To tap California's drought dilemma — no pun intended I turned to the Lady Friend.

She and I were discussing the drought, and she said the first thing she would do would be to shut down the fracking. Why would you shut down fracking?

"Because we don’t need it,” she said. We don’t need that oil. Fracking takes a lot of water and pollutes the existing underground water. Last year, 70 million gallons of water went for fracking in California.

The Lady Friend, who grew up in a North Dakota farm family, would petition the feds to subsidize the farmers with water-saving methods for irrigation. Some of the farmers already have this, but not enough of them. It’s very costly to put in, but in the long run, it’s like putting in solar  it eventually pays for itself financially and environmentally.

We need to develop a system for recycling water. It’s good to ask people to cut down on their use of water, but how do you do it in a fair way? Why should people who live in apartments or condominiums have to cut down as much as people with large homes and swimming pools? This is what the lawmakers should give thought to.

She’s no expert on recycling, but the Lady Friend knows (thanks to reading) that water can be recycled.

“I don’t know how much we do, but I don’t think we do enough.”

In any event, as she points out, the drought should not come as a shock to anyone. “We live in a desert. We shouldn’t have developed all this land into housing. Too many people, too much development, and the bill is now due. Now we have to pay."

It seems to me the politicians have been passing the buck — doing nothing or next to nothing.

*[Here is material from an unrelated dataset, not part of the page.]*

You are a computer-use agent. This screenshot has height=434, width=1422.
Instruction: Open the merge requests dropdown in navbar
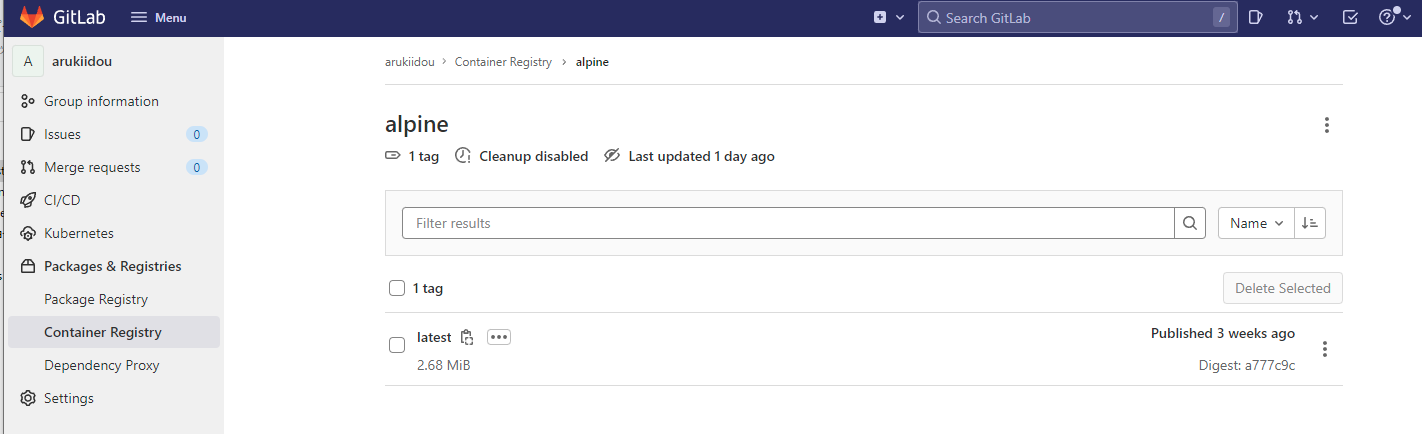tap(1303, 17)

It's a hot potato in which there was not much of a payoff for them.

The other day, I was amazed to read in The New York Times that Governor Jerry Brown was praised because he and his legislative allies “pulled off something of a political miracle last year, overcoming decades of resistance from the farm lobby to adopt the state’s first groundwater law with teeth.”

The paper goes on to say, however, that California is not so far ahead of the country on other environmental issues. It became the last state in the arid West “to move toward serious limits on the use of its groundwater."

“Last week,” The Times continued, “Brown imposed mandatory cuts in urban-water use, the first ever. He exempted farmers, who already had to deal with huge reductions in surface water from the state’s irrigation works.”

As Brown added, “They’re providing most of the fruits and vegetables of America to a significant part of the world.” In normal times, “agriculture consumes roughly 80 percent of the surface water available for human use in California. Experts say the state’s water crisis will not be solved without a major contribution from farmers.”

I would ask, where have Brown and others been all these years — other than kicking the can down the road? Experts have warned us repeatedly that California is a desert and has experienced years of drought going back centuries. Our leaders have done a poor job of heeding history.